まさかまた僕が殺したはずの人間ではないかと思ったが、そいつはまったく見覚えがなかった。

白い髪をした、青白い肌の男……いや、コイツ、人間じゃない。

「グォォォォォォオオッ!」

どんどんと身体が肥大化していき、ドラゴンの形にへと変化していく。

厄病竜は逃げてはいなかった。

人に化けて、身を隠していたのだ。

助かった。

まだ、まだ、なんとかなる。光が見えた。

ここで厄病竜が暴れれば、皆そっちへと意識が向く。

どさくさに紛れ、アドフとハーゲンを殺すこともできるはずだ。

それだけできれば、後はどうとでもなる。

今のやり取りなど、ドラゴン騒動に比べれば本の些事だ。

ドラゴンの大きな頭が現れ、僕へと牙を向ける。

すぐに死なれては困る。

散々暴れてもらった方が都合がいい。

聖剣ではなくハレナエ兵の剣で軽く甚振り、興奮させるか。

ドラゴンの口へと斬撃を叩き込む。

口が閉じ、牙が剣を受け止める。

思ったより力が強く、抜けない。

力づくで引き抜こうと腕を構えたところで、ドラゴンの顔が青いことに気が付いた。

厄病竜じゃ、ないのか?

「ガァァァアアッ!」

咆哮と共に二体目のドラゴンが現れ、僕へと頭突きを仕掛けてきた。

剣から手を放すが、間に合わない。

頭を蹴っ飛ばし、背後に飛んで距離を取るか。

「ぶふっ!?」

足を伸ばした瞬間、視界が回り、意識が明滅した。

背に大きな衝撃を感じた。

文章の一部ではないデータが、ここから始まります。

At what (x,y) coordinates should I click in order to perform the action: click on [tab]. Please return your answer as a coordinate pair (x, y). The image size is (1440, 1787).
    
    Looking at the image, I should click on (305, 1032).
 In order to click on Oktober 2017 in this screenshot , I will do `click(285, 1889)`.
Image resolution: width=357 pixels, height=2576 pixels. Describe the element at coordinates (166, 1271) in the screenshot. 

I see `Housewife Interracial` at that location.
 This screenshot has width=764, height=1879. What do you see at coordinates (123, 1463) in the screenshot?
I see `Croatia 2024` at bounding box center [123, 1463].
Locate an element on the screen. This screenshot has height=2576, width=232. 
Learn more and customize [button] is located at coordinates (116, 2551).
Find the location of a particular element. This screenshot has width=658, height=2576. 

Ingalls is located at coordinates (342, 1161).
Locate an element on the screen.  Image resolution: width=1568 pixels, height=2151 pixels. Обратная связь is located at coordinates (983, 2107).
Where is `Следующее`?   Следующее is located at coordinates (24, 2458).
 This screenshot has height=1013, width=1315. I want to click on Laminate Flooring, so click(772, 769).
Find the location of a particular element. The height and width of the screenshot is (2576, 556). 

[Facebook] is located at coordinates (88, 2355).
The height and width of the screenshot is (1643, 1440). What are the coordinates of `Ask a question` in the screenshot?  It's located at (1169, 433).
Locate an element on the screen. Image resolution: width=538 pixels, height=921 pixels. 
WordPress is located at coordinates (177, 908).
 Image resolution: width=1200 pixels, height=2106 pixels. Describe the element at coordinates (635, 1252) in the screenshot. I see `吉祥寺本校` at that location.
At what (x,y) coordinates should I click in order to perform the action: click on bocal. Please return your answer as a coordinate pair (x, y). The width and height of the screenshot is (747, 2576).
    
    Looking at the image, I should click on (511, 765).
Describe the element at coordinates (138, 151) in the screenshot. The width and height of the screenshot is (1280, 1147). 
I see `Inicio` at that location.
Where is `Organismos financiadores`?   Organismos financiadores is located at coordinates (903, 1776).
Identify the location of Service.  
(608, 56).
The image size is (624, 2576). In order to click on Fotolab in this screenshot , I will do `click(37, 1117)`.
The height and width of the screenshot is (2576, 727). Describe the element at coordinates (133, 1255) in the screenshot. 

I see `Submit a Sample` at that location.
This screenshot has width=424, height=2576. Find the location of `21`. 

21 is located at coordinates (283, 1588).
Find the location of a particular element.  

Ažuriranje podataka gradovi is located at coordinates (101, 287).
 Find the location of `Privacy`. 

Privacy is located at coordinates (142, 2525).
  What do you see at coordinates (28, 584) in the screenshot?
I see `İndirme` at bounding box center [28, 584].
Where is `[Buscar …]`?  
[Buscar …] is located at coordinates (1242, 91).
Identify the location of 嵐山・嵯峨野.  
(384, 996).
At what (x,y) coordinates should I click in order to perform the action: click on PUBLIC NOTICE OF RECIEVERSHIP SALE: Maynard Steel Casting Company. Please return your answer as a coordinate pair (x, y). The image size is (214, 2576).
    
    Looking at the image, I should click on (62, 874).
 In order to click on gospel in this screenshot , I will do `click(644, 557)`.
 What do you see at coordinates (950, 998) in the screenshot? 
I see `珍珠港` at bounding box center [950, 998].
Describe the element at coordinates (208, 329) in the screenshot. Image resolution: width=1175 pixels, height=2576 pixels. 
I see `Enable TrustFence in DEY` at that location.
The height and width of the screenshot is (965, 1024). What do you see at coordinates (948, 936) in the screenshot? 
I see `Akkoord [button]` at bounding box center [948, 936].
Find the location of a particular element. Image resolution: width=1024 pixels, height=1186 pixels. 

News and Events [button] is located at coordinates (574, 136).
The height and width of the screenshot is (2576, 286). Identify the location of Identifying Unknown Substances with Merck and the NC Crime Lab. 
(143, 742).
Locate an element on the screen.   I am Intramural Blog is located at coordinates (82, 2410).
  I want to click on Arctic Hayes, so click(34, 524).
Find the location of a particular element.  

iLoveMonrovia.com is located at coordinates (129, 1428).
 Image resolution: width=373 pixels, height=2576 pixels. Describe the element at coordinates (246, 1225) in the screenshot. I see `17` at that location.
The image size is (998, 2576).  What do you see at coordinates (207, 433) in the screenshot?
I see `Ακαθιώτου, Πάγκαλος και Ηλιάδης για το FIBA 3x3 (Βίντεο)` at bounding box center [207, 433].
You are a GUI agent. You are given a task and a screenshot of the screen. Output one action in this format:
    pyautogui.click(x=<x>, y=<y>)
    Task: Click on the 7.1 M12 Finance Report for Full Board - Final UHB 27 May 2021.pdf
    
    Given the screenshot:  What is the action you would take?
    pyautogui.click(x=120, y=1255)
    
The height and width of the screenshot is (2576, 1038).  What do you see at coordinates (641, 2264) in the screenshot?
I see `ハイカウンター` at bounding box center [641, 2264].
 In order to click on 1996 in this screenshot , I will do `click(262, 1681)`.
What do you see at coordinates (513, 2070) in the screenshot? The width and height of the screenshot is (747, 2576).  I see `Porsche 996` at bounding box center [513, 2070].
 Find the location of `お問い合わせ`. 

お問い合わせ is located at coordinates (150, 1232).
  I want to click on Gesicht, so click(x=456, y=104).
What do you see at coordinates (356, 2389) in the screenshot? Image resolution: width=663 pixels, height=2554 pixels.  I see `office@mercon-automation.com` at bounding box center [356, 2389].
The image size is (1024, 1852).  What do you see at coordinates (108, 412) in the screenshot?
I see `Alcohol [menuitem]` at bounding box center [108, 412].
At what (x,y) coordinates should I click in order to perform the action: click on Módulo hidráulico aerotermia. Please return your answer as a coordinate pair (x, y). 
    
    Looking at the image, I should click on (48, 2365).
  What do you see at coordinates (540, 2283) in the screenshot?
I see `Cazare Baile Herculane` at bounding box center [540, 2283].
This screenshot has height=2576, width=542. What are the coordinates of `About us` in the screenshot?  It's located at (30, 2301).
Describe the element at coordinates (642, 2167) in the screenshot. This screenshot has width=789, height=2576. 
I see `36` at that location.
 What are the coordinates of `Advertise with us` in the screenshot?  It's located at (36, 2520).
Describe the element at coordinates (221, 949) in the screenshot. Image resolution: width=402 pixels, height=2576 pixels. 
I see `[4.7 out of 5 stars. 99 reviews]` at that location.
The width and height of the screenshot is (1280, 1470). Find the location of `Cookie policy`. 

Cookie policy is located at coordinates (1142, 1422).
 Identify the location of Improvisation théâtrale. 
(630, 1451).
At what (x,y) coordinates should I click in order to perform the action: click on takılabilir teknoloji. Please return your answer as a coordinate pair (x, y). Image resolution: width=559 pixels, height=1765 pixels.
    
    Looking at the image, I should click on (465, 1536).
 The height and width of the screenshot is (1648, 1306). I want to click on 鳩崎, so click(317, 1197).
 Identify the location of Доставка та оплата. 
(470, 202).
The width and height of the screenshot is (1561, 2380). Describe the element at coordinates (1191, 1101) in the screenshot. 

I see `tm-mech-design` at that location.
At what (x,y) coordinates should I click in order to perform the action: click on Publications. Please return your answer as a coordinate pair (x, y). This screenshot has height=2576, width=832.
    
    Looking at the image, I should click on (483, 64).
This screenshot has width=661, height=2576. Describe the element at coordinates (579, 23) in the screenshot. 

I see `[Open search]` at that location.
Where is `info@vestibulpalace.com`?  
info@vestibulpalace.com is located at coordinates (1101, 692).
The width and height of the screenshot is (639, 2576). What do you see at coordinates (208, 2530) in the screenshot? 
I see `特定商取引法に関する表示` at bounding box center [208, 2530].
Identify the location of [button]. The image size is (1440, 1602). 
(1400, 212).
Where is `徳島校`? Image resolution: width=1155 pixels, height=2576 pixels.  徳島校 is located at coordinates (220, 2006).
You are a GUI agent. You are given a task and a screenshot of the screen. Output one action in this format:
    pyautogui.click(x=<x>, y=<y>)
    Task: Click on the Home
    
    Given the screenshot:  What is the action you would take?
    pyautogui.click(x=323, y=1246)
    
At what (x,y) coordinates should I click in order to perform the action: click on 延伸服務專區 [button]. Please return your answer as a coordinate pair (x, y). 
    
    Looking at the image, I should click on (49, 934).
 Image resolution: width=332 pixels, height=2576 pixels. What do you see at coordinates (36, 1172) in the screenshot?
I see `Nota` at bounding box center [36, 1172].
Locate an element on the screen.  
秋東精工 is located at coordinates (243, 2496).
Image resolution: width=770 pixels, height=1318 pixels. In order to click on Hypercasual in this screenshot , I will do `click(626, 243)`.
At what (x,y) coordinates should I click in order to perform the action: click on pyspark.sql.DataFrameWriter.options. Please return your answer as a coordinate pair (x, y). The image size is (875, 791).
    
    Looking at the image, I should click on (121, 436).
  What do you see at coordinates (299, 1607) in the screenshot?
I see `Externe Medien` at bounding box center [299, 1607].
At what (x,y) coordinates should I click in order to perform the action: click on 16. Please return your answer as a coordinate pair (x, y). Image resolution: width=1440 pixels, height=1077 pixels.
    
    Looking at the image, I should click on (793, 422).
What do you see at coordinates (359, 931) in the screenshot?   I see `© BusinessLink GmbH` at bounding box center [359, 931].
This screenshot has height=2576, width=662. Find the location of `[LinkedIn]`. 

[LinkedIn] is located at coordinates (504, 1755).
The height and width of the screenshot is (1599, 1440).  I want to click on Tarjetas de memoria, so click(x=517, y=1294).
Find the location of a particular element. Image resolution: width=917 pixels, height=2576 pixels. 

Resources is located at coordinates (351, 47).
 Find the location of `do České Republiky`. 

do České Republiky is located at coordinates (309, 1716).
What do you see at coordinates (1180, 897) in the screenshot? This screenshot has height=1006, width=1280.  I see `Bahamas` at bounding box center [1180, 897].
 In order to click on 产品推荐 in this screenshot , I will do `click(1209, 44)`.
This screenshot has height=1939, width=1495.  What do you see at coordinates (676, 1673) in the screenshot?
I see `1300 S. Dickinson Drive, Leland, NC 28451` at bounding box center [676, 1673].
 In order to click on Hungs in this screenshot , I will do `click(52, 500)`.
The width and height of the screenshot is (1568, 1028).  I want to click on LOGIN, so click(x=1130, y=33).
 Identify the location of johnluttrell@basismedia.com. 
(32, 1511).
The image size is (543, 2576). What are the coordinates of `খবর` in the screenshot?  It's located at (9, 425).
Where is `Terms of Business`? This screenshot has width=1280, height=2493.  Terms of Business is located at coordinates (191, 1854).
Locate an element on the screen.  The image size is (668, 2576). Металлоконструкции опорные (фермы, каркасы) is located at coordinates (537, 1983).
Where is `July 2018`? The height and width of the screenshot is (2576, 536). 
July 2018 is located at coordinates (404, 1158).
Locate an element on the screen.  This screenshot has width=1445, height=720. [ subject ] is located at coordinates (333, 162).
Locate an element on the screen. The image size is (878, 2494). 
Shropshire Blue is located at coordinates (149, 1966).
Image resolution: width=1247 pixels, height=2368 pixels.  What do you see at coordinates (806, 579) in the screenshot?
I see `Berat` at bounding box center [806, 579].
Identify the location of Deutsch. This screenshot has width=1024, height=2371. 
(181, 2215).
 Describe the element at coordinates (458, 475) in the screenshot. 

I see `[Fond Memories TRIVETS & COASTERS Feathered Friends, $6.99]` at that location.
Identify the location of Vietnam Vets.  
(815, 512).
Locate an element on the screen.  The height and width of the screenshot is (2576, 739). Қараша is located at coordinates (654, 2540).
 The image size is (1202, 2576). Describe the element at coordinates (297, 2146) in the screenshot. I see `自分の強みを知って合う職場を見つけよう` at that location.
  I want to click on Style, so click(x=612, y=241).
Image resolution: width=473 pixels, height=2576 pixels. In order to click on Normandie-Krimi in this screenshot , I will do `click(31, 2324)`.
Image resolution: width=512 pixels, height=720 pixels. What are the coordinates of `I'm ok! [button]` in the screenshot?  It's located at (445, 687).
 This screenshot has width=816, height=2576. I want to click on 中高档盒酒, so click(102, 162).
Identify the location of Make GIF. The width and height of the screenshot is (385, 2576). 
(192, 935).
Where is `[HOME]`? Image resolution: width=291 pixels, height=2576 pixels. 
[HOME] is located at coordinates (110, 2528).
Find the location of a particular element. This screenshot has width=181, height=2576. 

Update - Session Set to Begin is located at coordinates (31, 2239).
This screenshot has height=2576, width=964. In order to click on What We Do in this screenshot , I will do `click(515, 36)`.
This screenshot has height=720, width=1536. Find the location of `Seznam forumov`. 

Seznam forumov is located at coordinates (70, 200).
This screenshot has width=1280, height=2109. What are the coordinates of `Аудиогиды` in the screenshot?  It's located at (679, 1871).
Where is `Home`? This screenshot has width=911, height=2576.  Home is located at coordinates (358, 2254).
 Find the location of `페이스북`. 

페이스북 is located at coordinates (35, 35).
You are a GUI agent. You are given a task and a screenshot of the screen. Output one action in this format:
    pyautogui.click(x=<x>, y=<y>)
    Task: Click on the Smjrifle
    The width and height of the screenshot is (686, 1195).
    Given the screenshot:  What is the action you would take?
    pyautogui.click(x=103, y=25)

力負けして撥ね飛ばされ、地面に叩きつけられたのだと、遅れて理解する。

人の叫び声があちこちから上がる。

「〖ハイレスト〗」

光が身体を包み、痛みを和らげる。

顔を上げると、二体のドラゴン……ではなく、双頭のドラゴンがいた。

「なんなんだよ……お前……」

問いかけに答えるよう、二頭が同時に咆哮を上げた。